Based on a 1940 short story by William Faulkner adapted for the screen by Horton Foote, Tomorrow is grounded in the aesthetics of 1950s low budget social issue films such as Stanley Kramer’s The Defiant Ones (1958) or Sidney Lumet’s 12 Angry Men (1957) bu, remarkably for and American film, it also suggests Carl T. Dreyer sombre portraits of fundamentalist religious faith, in particular Day Of Wrath (1948)

Released the same year as his breakout film The Godfather, Robert Duvall here plays Stonewall Jackson Fentry, a taciturn Mississippi cotton farmer who marries a backwoods woman, Sarah (Olga Bellin), who turns up in an advanced state of pregnancy on his doorstep, on the run from her abusive husband. Sarah dies in childbirth and Fentry raises the child, (Buck), as his own, until some five years later when the husband’s redneck family claims him. The boy grows up a wrong 'un and is in his early twenties when he is shot dead by a Mr Bookwright who catches Buck in the act of running off with his daughter. The film opens with a strikingly stylized depiction of the shooting then cuts to Bookwright’s trial, on the jury of which Fentry happens to be. The film then scrolls back twenty years to tell Fentry’s story with the help of intermittent narration.

Director Joseph Anthony was mainly known as a successful theatre director whilst Foote’s script was originally a stage play and a theatrical perspective is evident in the film's lean staging. Nevertheless a good deal of attention has been paid to making the film look authentic.  It was filmed in Tupelo, Mississippi and surrounding areas (standing in for Faulkner’s fictional Yoknapatawpha County), with Anthony and cinematographer Alan Green being influenced by Walker Evans’s famous black and white photographs of rural poverty in the South during the Depression and using locals for the majority of the roles. Dramatically, however, the film is stripped down to its essentials, making it largely a two-hander.

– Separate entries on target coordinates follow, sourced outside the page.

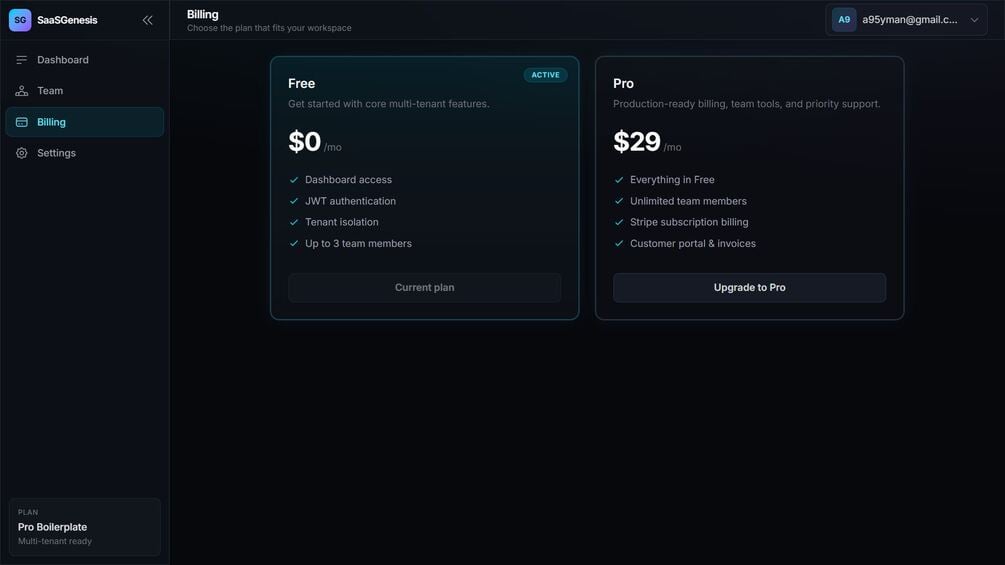The height and width of the screenshot is (565, 1005).
Task: Click the Team people icon
Action: pos(22,91)
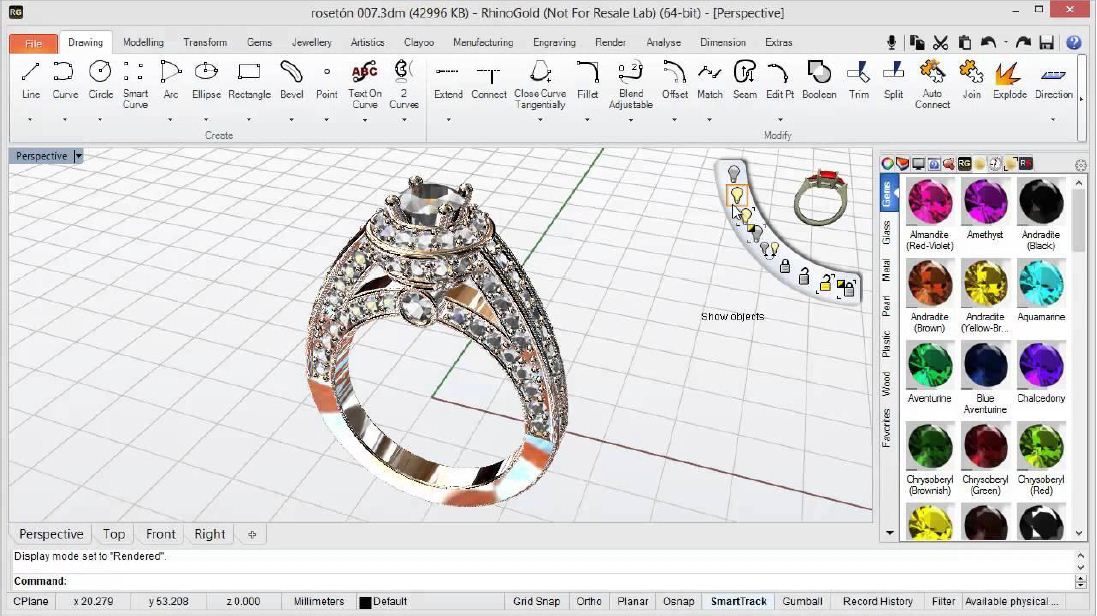Click the Boolean tool icon
1097x616 pixels.
[819, 78]
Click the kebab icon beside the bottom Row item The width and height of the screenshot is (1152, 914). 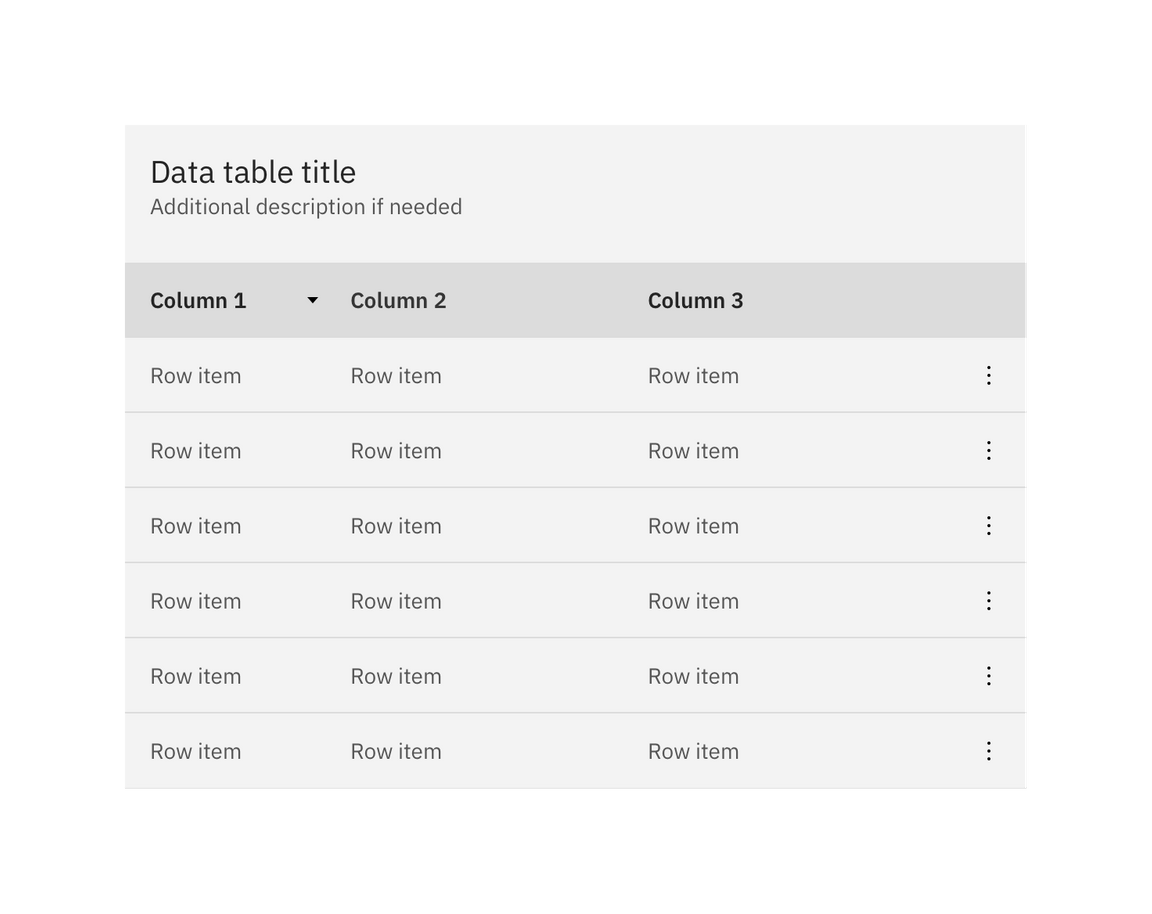(988, 750)
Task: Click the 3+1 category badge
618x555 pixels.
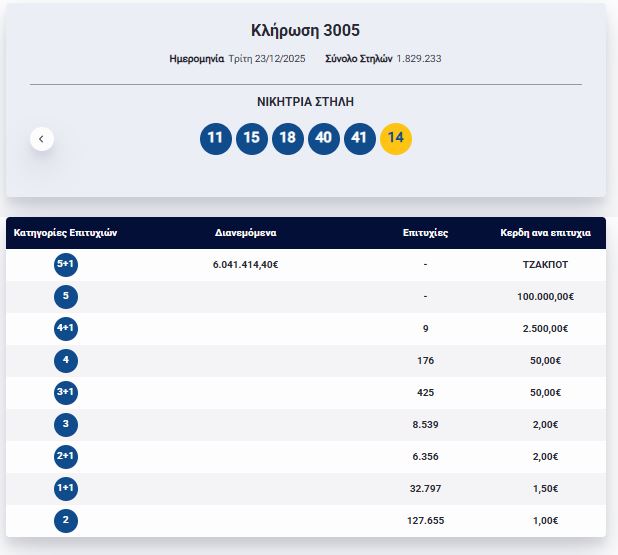Action: 66,393
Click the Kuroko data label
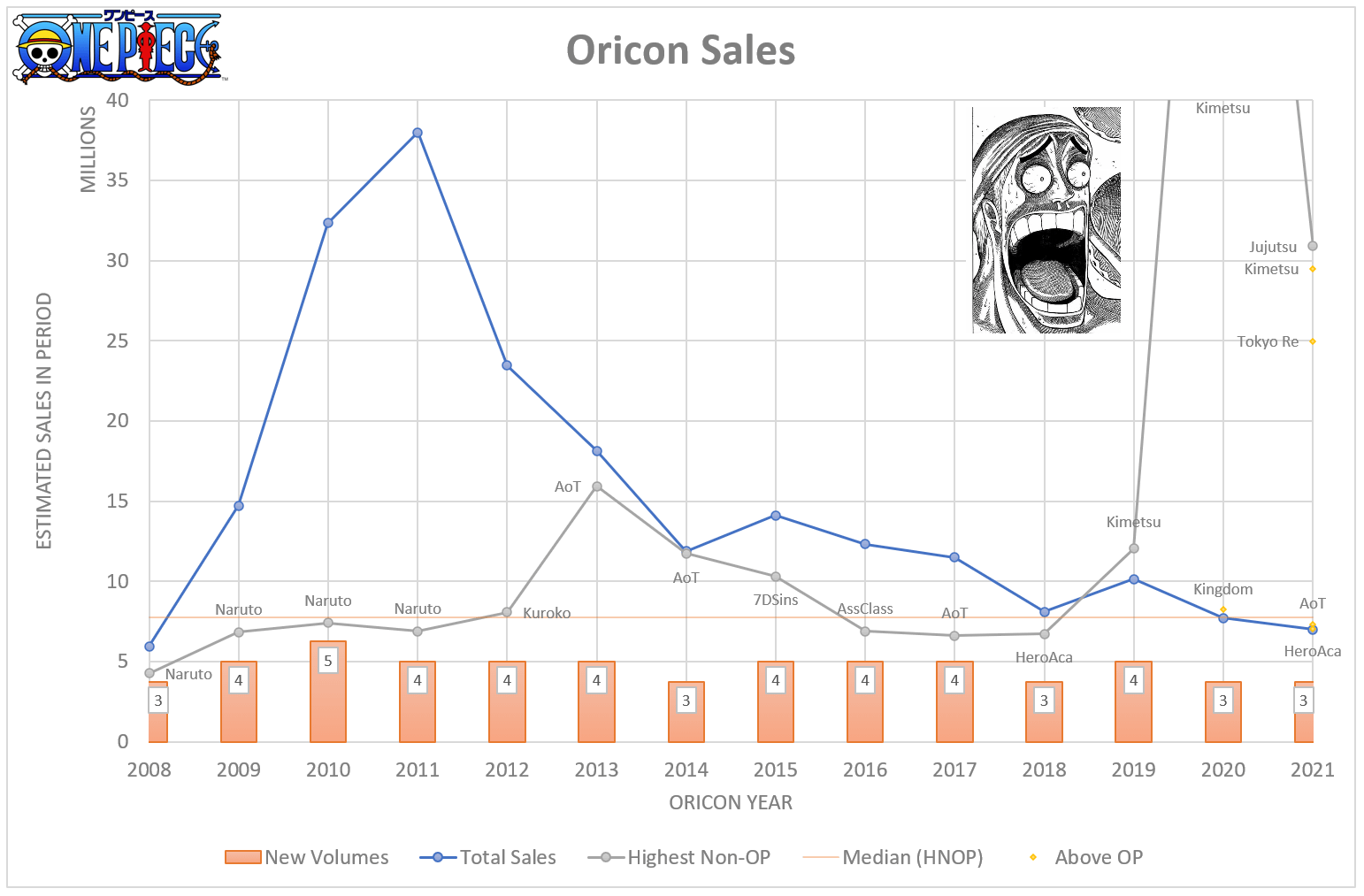The height and width of the screenshot is (896, 1364). point(547,613)
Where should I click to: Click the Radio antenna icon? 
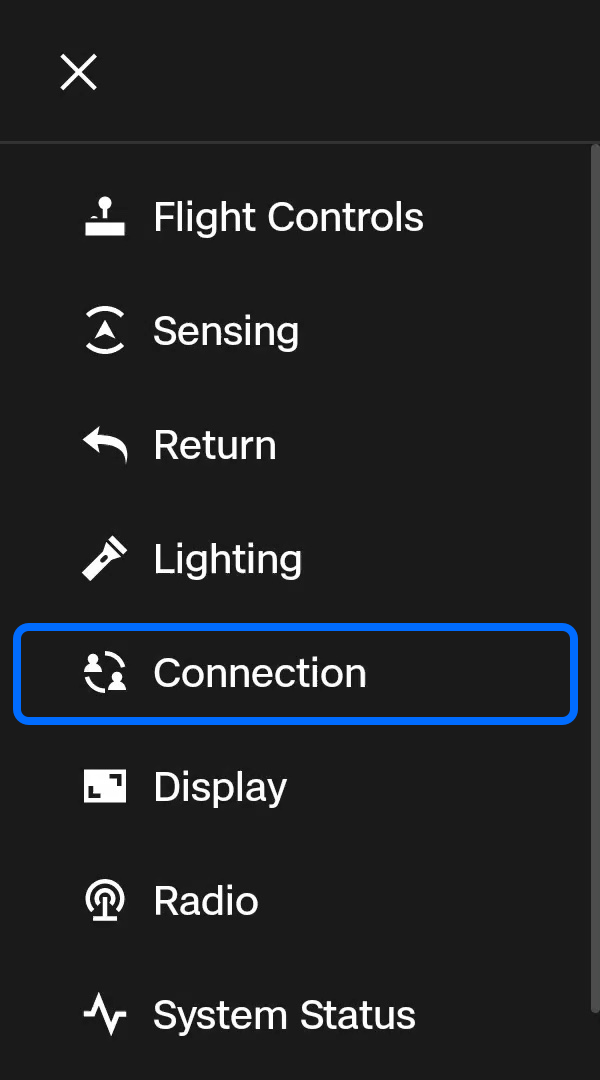(x=104, y=901)
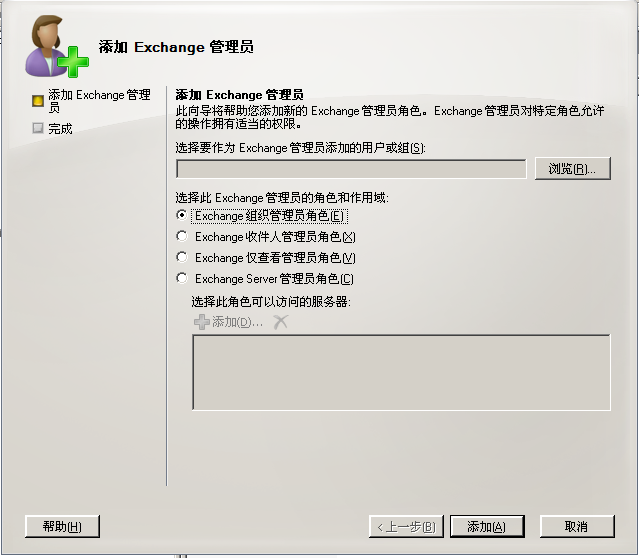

Centre-stage is Duvall's Fentry, a reticent but gentle man eking out a living by caretaking a sawmill over winter. When the woman appears in his lonely life he strongly bonds to her as a fellow outcast. Duvall and Bellin had played the parts in a small stage production of Foote’s play in 1968 and the interplay between the two is faultless with Anthony never pushing for effect but staying true to the couple’s unquestioning acceptance of their lot in life, and, as the closing narration states and the title alludes to, their willingness to endure for life itself.

FYI: Tomorrow was the second time that Duvall appeared in a Foote script, playing Boo Radley in 1962’s To Kill a Mockingbird.  Their third collaboration, 1983’s Tender Mercies, earned them both Oscars.